I'm talking driftwood is found, cleaned, treated and finds its way into a tank the same day. That's how impatient I am.


----------



## kcartwright856 (Jan 16, 2012)

TWA said:


> I'm talking driftwood is found, cleaned, treated and finds its way into a tank the same day. That's how impatient I am.


Preaching to the choir, baby! I am not a patient individual.

I was on vacation when I collected the driftwood and had no idea what sort of bugs could be on wood that washed up on the beach. Though, since the tank wasn't set up, I figured that a thorough drying out followed by a long boil should sterilize it. This was before I knew jack about squat.

The wood has been wonderful, though! I haven't had any tannin staining, rot, fungus, or any other issues.

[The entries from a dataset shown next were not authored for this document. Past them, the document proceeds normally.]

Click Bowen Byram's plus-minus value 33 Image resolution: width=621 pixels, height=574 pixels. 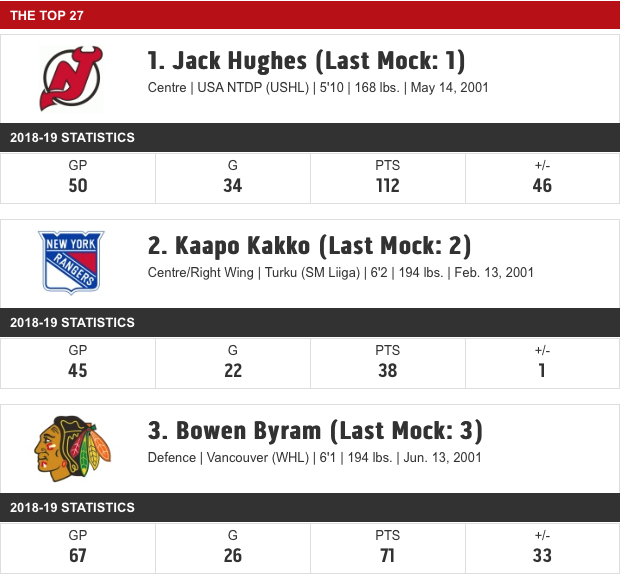(542, 556)
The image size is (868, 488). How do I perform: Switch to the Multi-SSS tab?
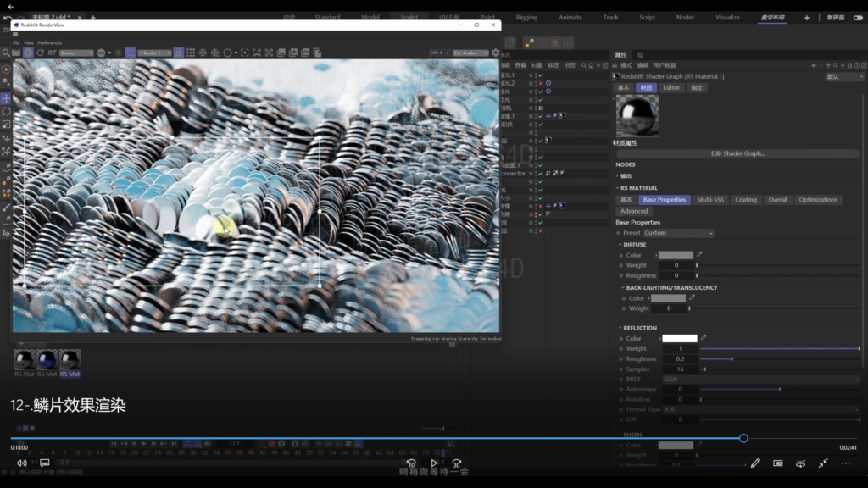click(710, 200)
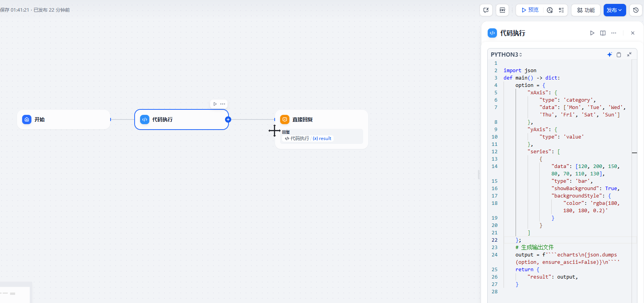Open the version history icon
Screen dimensions: 644x303
636,10
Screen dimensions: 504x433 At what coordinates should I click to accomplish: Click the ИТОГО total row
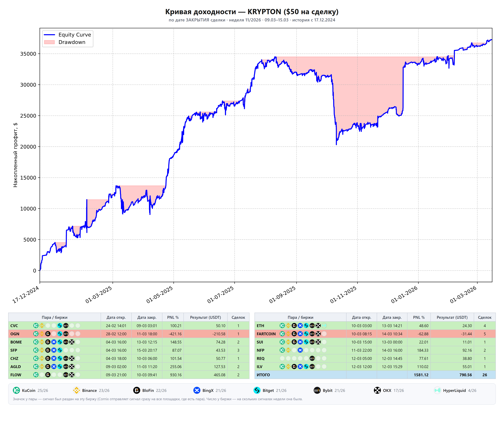tap(375, 375)
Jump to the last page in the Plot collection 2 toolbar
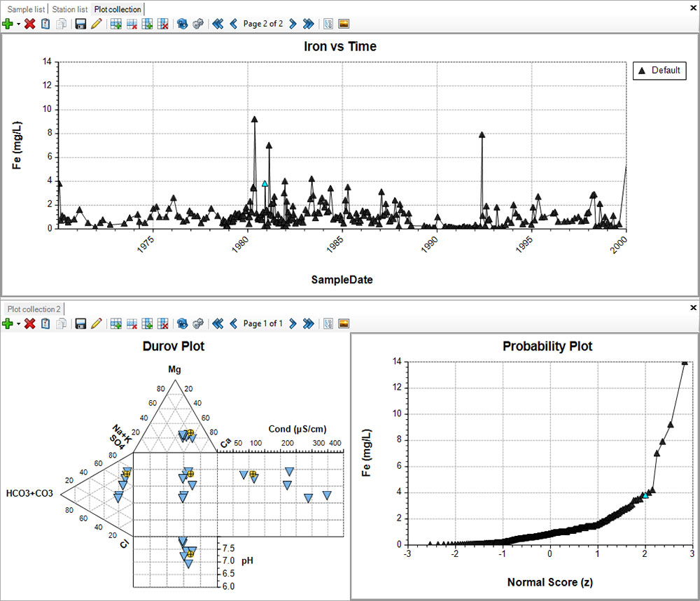Viewport: 700px width, 601px height. 308,324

I'm not sure if the pH drop from tap to tank is due to the wood, my CO2, or both, but the tank doesn't seem to mind too much.


----------



## kcartwright856 (Jan 16, 2012)

Oh, and I must add that I don't find it nearly as beautiful as the driftwood in other tanks, but I don't have the money to drop on those gorgeous mopani pieces! Maybe someday!


----------



## TWA (Jan 30, 2012)

Too expensive for me, I'll stick to my Missouri River wood.


----------



## kcartwright856 (Jan 16, 2012)

Amen to that!


----------



## UGA_Grad_Student (Feb 14, 2012)

I have had luck just in random ponds around the area with driftwood....however that was before I had aquariums. I just liked the look around the house/apartment.


----------



## oscarsx (Mar 15, 2011)

Tannis like others said is beneficial for the fish, no harm in tank.. In some cases it actually promotes spawning in some fish... 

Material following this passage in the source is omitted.